Фрагмент документа:

▬▬▬▬▬▬▬▬▬▬

АУ: Это сложно, очень сложно. Когда я работаю, композиция фактически до конца находится в разобранном состоянии. Появляются десятки маленьких мелодических кусочков и звуков, которые склеиваются в самый последний момент. Для меня нет ничего хуже, чем принятие этого тяжкого финального решения. Я ищу что-то новое до последней секунды, когда уже приходится говорить себе: «Ну все, сроки вышли. Надо довольствоваться тем, что есть». Мне очень повезло с компанией Mute: здесь работают терпеливые люди, которые не выставляют мне конкретных сроков и просто ждут, когда я выдам какую-нибудь запись.
AE: Вначале у вас есть какая-то мелодическая фраза, рифф или общая идея насчет звукового пространства?
АУ: Нет. Обычно я действую по наитию, экспериментирую на ходу с разными звуками и сэмплами. Если мне кажется интересным то, что получается, я начинаю развивать тот или иной элемент и смотрю, что же выйдет. Это инстинктивный процесс, но в конце концов оказывается, что я двигаюсь в определенном направлении. Более цельная картина возникает гораздо позднее. Особенно это касается композиций, где есть вокал, — пока не услышишь голос, будет оставаться ощущение, что находишься на самых ранних этапах. У меня в голове заранее не вертится никакой мелодии, ничего похожего на песню. Моя работа напоминает блуждание в темноте — я разрабатываю атмосферу, не сосредотачиваясь ни на чем конкретном. На самом деле, это очень выматывающий процесс. Мне удается как-то компенсировать это постепенной проработкой деталей и звуковых текстур. В итоге, когда все обретает внятный смысл, появляется песня. И вот вам еще одна дилемма: я не отдаю инструментальную вещь вокалистам, пока не чувствую, что она достаточно хорошо звучит для меня самого.
AE: Можете припомнить песню, с которой пришлось мучиться больше всего?
АУ: Все композиции Recoil так или иначе оказывались странными... (Задумывается). На «subHuman» это, пожалуй, «Intruders», существовавшая в трех версиях. Сначала в ней пел Джо, и мы потом использовали часть его вокальной партии в качестве бэк-вокала. Затем записалась Карла, и мы сделали новый вариант, который, в итоге, изменился, и ей пришлось спеть еще раз. А потом я переписал музыку так, чтобы она лучше подходила под версию Карлы. Примерно так и происходит работа над композициями Recoil. Я постоянно меняю музыку, часто исходя из того, что получилось у вокалиста. Пожалуй, у меня нет ни одного трека, запись которого была бы «нормальным процессом». Все постоянно меняется.

▬▬▬▬▬▬▬▬▬▬

Сохранённые данные:
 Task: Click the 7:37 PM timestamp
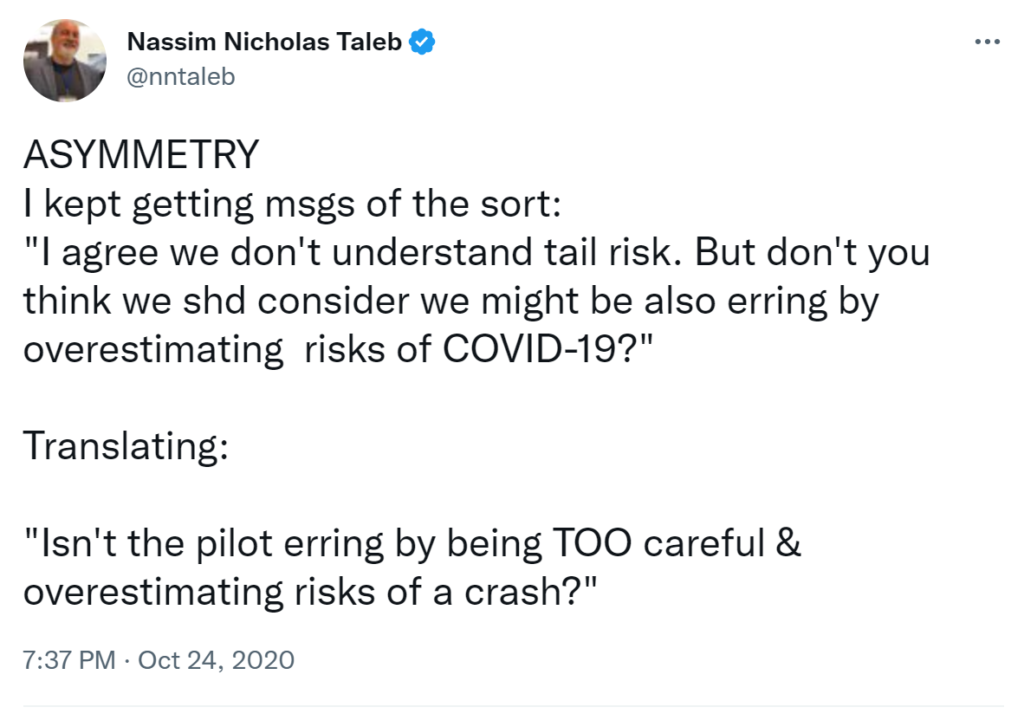tap(66, 660)
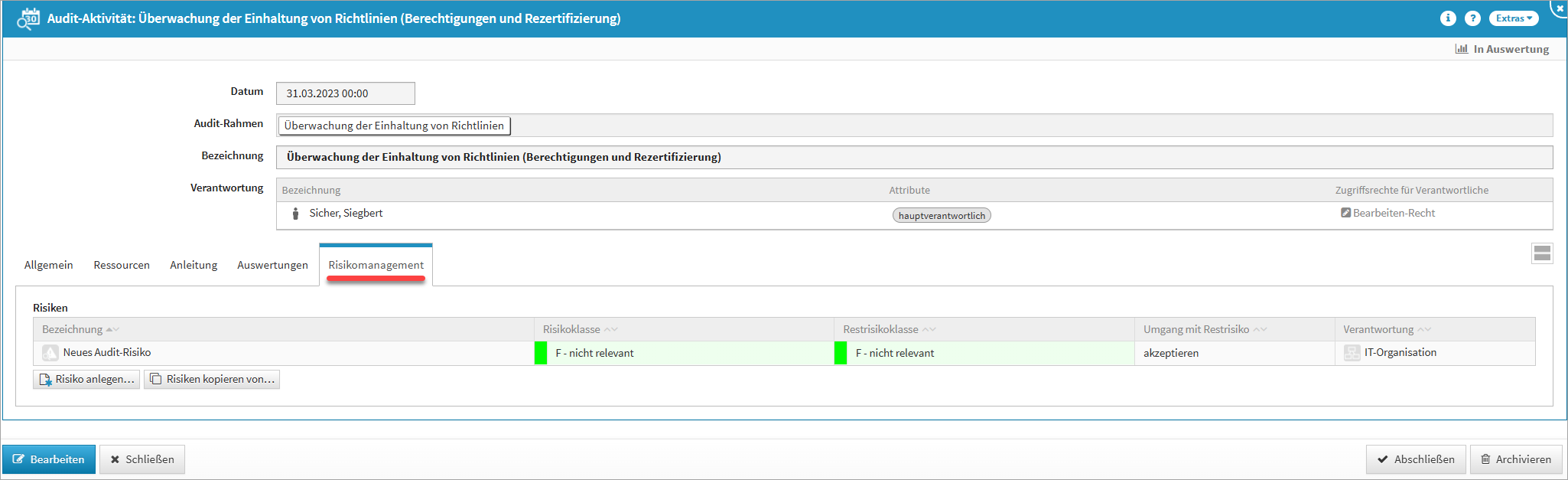Click the Neues Audit-Risiko warning icon

(50, 353)
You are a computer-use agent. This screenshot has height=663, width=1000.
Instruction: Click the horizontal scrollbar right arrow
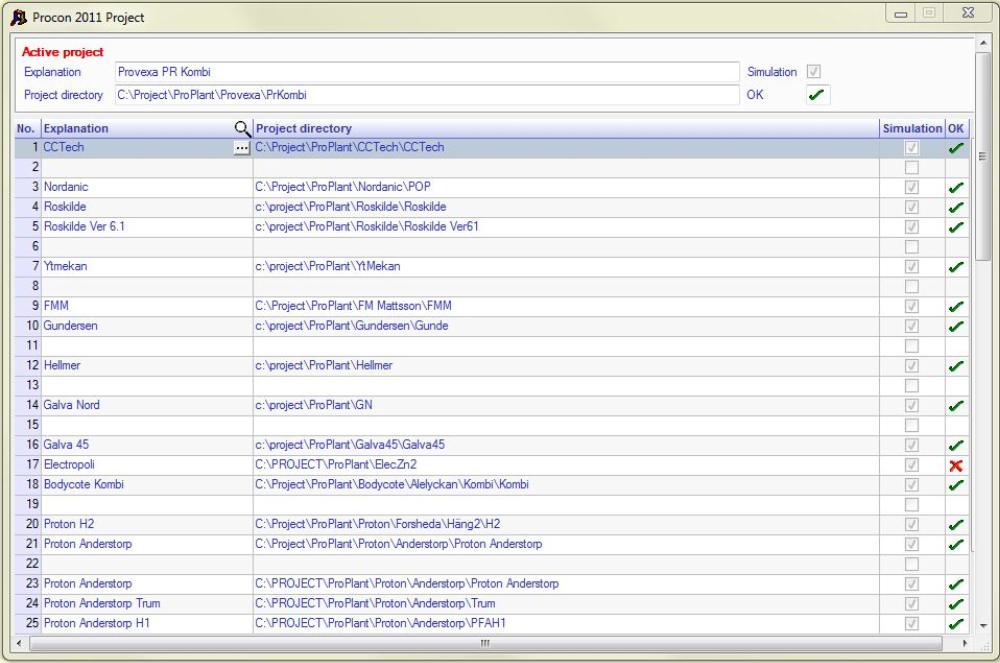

▬▬▬▬▬▬▬▬▬▬

Выпишите из приведённого выше интервью о работе над композициями Recoil весь отрывок начиная со слов "АУ: Все композиции" и вплоть до слов "Все постоянно меняется." включительно, без изменений.

Ответ:
АУ: Все композиции Recoil так или иначе оказывались странными... (Задумывается). На «subHuman» это, пожалуй, «Intruders», существовавшая в трех версиях. Сначала в ней пел Джо, и мы потом использовали часть его вокальной партии в качестве бэк-вокала. Затем записалась Карла, и мы сделали новый вариант, который, в итоге, изменился, и ей пришлось спеть еще раз. А потом я переписал музыку так, чтобы она лучше подходила под версию Карлы. Примерно так и происходит работа над композициями Recoil. Я постоянно меняю музыку, часто исходя из того, что получилось у вокалиста. Пожалуй, у меня нет ни одного трека, запись которого была бы «нормальным процессом». Все постоянно меняется.